Gregorio la atrajo hacia su pecho y la besó en la frente, luego se levantó y agitó una campana para llamar a Ismael. El esclavo entró al instante y tuvo que hacer un esfuerzo para disimular la impresión que le causó la marquesa con el pelo revuelto y el rostro lloroso. Se inclinó para recibir las órdenes del marqués que le dijo:

—Anda al troje y habla con el Salvador, le dices que quiero que la Pastora, la mujer del Juan Andrés, salga inmediatamente del calabozo y que la traigan acá a la casa. Después le dices a la Hortensia que le arregle un sitio para dormir en la cocina, atrás de los fogones donde no moleste.

Entiendo, su merced, es el sitio donde duermen a veces los sirvientes que vienen con las visitas y donde duermen los mayordomos cuando se les hace tarde para regresar a las haciendas.

Exacto, donde están los cuartitos, quiero uno sólo para ella.

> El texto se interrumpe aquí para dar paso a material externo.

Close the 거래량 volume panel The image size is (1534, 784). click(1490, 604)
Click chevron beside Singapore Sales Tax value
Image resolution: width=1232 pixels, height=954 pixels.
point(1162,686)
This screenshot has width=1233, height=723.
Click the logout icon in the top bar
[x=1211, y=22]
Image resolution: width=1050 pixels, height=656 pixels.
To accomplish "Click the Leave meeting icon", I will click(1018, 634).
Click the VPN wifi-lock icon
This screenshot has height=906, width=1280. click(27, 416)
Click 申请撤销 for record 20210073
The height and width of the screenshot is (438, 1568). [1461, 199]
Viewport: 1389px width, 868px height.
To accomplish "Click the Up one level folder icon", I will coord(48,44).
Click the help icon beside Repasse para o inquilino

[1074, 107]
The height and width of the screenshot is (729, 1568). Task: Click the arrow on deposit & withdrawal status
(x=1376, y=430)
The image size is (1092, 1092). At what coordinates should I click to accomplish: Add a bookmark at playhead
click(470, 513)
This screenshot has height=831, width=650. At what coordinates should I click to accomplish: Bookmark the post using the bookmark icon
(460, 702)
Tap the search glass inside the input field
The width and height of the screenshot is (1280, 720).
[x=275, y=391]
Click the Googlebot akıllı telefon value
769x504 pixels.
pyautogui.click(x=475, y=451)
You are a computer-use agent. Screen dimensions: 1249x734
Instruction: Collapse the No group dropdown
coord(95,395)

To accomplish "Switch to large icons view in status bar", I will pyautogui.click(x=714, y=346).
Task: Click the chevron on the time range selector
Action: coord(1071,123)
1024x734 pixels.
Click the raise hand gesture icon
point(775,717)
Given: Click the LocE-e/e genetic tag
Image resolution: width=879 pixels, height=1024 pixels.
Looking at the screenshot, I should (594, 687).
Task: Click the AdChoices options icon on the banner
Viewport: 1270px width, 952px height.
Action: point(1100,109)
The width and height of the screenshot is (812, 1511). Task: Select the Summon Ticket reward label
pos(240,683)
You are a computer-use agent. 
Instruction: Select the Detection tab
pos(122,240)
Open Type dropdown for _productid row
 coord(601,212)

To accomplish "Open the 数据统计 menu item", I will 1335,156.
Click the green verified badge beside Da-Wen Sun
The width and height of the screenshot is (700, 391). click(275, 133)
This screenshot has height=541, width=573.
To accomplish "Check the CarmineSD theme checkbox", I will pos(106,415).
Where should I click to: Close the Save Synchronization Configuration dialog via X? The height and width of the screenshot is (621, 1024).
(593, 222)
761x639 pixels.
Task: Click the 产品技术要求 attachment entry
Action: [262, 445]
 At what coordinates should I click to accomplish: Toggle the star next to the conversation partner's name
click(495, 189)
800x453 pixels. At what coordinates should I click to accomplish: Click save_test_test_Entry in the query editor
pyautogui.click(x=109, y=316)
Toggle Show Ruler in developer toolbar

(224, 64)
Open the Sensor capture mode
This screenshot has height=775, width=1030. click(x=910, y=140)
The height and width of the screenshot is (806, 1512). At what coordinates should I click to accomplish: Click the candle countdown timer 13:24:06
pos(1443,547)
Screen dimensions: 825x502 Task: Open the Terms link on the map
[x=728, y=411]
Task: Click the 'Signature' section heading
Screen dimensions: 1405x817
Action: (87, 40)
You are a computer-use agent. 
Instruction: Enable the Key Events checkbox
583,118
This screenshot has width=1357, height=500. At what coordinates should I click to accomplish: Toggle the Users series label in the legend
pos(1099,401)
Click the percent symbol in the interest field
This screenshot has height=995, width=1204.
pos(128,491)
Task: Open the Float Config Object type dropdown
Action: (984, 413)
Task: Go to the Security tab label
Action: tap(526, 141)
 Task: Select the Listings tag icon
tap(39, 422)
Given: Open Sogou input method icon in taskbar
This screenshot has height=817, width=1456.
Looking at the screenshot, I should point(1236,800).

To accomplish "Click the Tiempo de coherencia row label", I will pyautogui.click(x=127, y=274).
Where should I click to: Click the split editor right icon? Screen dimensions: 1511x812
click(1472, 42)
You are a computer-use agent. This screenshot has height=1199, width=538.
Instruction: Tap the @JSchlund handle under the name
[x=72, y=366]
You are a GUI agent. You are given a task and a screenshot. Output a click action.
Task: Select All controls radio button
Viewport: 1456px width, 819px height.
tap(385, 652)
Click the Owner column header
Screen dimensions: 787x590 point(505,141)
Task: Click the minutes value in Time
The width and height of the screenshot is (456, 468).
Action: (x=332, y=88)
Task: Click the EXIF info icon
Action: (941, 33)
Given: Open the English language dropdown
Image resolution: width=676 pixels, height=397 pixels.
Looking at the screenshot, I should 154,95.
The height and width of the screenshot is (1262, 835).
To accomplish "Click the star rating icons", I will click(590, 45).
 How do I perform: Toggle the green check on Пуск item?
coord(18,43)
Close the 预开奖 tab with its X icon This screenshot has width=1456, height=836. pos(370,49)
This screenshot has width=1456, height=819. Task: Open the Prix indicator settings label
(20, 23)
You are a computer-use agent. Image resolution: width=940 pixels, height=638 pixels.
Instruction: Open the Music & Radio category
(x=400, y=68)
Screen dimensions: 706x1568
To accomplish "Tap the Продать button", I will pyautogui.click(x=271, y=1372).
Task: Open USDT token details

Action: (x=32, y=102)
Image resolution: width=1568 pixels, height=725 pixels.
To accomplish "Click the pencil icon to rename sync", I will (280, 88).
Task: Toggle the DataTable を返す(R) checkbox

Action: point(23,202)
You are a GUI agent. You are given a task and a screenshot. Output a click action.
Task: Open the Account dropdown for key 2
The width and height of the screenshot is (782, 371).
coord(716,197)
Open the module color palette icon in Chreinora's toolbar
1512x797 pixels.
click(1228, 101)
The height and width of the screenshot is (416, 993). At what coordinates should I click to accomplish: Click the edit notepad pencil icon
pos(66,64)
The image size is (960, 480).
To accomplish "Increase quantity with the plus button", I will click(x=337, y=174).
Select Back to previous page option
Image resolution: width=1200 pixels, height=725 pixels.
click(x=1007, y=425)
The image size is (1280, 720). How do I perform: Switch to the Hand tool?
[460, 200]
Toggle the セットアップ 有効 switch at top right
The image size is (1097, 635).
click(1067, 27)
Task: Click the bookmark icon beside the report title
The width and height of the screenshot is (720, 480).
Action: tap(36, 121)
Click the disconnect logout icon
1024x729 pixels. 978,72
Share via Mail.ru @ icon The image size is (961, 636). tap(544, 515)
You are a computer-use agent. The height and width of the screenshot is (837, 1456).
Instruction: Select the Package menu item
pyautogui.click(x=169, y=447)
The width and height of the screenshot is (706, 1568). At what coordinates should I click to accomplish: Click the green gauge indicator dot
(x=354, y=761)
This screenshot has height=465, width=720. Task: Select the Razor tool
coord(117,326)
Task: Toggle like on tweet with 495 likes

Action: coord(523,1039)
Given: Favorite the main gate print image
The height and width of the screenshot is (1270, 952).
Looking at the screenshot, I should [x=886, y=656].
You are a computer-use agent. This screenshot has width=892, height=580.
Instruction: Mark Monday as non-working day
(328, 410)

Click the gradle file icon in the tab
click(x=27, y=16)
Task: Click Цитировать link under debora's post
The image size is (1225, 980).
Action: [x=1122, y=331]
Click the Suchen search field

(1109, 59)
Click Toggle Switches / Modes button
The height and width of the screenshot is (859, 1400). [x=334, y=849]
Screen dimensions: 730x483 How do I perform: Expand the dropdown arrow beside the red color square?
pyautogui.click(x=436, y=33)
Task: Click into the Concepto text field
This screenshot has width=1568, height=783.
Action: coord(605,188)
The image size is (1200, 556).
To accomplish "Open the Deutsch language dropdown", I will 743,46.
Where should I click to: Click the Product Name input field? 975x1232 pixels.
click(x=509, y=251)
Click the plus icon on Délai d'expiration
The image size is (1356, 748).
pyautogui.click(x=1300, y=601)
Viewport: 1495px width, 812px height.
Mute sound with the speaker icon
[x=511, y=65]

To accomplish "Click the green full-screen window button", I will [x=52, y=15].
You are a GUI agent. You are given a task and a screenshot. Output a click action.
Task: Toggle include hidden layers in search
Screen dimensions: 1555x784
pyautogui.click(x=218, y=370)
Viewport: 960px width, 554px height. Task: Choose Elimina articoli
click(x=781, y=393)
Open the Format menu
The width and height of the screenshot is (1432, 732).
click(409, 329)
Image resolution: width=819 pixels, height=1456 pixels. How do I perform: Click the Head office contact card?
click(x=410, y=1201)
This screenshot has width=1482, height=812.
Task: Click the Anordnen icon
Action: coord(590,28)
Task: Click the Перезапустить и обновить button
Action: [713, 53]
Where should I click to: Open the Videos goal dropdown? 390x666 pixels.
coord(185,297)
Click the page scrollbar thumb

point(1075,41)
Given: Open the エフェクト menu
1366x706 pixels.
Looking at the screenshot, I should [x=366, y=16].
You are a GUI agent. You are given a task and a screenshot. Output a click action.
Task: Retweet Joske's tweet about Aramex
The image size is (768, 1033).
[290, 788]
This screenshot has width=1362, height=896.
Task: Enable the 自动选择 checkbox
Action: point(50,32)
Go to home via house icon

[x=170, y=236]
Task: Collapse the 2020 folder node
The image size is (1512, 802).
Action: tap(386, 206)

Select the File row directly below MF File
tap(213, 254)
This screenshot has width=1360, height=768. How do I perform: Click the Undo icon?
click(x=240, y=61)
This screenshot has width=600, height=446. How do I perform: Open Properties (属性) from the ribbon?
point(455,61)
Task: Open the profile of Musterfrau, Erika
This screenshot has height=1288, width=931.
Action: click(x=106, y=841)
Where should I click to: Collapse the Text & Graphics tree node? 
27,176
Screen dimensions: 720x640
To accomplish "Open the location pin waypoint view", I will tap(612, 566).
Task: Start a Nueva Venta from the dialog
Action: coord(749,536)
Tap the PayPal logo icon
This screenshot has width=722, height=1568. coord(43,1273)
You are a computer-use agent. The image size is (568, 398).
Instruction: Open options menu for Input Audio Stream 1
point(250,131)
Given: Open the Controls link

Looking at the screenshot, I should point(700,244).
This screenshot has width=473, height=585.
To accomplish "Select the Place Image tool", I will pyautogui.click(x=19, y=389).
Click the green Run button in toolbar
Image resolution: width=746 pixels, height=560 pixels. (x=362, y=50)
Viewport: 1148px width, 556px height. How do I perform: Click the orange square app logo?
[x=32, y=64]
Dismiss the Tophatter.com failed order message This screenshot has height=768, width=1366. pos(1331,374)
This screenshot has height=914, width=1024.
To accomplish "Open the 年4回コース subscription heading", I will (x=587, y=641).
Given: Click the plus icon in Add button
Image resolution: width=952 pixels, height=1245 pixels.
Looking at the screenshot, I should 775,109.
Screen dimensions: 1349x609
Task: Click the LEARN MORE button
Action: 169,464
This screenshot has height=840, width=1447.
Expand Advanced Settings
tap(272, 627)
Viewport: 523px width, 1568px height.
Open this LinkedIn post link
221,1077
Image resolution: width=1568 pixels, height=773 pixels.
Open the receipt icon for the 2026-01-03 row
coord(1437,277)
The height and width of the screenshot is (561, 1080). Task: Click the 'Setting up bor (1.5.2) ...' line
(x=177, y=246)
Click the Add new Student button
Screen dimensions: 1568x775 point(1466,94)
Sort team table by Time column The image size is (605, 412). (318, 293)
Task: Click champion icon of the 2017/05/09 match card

Mientras Gregorio daba las órdenes para salvar a Pastora, Mariana recordó el látigo de Salvador Lujano y sintió miedo de que la anduviera buscando por la casa para devolverla al calabozo. Le pareció un hombre peligroso que tenía toda la autoridad del mundo sobre la pobre, que no había hecho más que obedecerla. Es mi culpa, pensó. Si yo no la hubiera llamado estuviera a salvo en su casa.

Cuando se quedaron solos, Gregorio levantó a su mujer y la besó en los labios, ella se puso de puntillas para alcanzar su boca. Durante la noche, despertó con escalofríos y se pegó a Gregorio que la abrazó mecánicamente porque continuaba durmiendo. Puso atención a lo que sucedía a su alrededor y se dio cuenta que comenzó a llover. En la oscuridad de la noche, cuando suceden cosas secretas, el campo se limpió de toda impureza y ella sintió un dolor profundo.